UCSB’s Associated Students Finance and Business Committee approved the request from Health and Wellness of $11,500 to purchase the machine and its contents, a spreadsheet of approved expenditures shows.

A member of the committee also confirmed to The College Fix the request was approved at its Nov. 2 meeting. University officials and campus health representatives did not respond to requests from The College Fix seeking comment on when the machine will be open for business.

Additional campuses that have vending machines dispensing Plan B include the Claremont Colleges and Dartmouth College.

According to the Daily Nexus campus newspaper, the UCSB machine will include “emergency contraception (Plan B), condoms, lube, tampons, pads and nonprescription pain relievers” and will be available for use 24 hours, 7 days a week.

The finance committee member told The Fix that health officials said they planned to use proceeds from the vending machine sales to keep it restocked, and that the condoms to be hawked in the machine will be a higher quality than the ones already doled out for free by campus health programs.

UCSB Health and Wellness currently provides birth control pills, Nuvaring, the patch, Depo-Provera, spermicides and latex, condoms and over the counter emergency contraceptives for students, according to its website.

But Health and Wellness representative Eyra Dordi said the vending machine is needed because it can be difficult for students at the university to get Plan B on the weekends, the Nexus reported.

She told the committee that pharmacies around campus can run out of Plan B and the nearest Planned Parenthood is too far from campus.

“The problem we have on campus right now is that there is a lack of access to Plan B on campus on the weekends.
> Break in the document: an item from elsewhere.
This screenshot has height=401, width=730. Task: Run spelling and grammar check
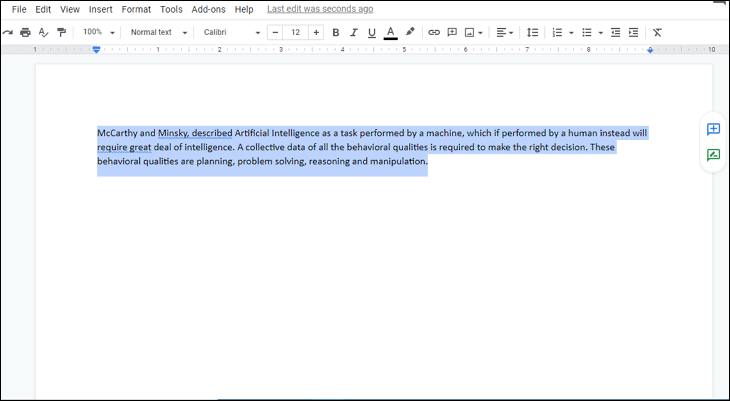(x=43, y=32)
Currently, at Student Health, you can get Plan B for $25 which is much cheaper than other places where Plan B can cost up to $50 or $60,” she said.

“The problem is if you have unprotected sex on a Friday, you would not be able to get Plan B from Student Health until Monday, when Plan B would be far less effective,” she added.

The Finance and Business Committee only votes on procedural issues – whether student groups like Health and Wellness followed the rules to apply for the funding and if they qualify for the funding – and does not debate the merits of the proposal.

UCSB would not be the first public university to include a vending machine that dispenses Plan B on its campus. Shippensburg University of Pennsylvania installed the first vending machine in 2010.

The vending machine went largely undetected for two years, but in 2012, it drew nationwide scrutiny toward the college and an inquiry from the Food and Drug Administration. While the federal regulatory agency agreed it would take a look into the matter, it later announced it wouldn’t take any action and the college was allowed to continue selling Plan B out of the machine.

Not all students are pleased with the vending machine’s approval.

“Instead of raising tuition to make students complicit in paying for drugs that intentionally bring about the death of an unborn human being, students should instead be encouraged to use their sexual powers responsibly and virtuously,” said Carlos Flores, president of UCSB’s Anscombe Society, which defends sexual purity, in a statement to The College Fix. “But this is to assume that the Health and Wellness center is truly concerned with health and wellness, which evidently is not the case.”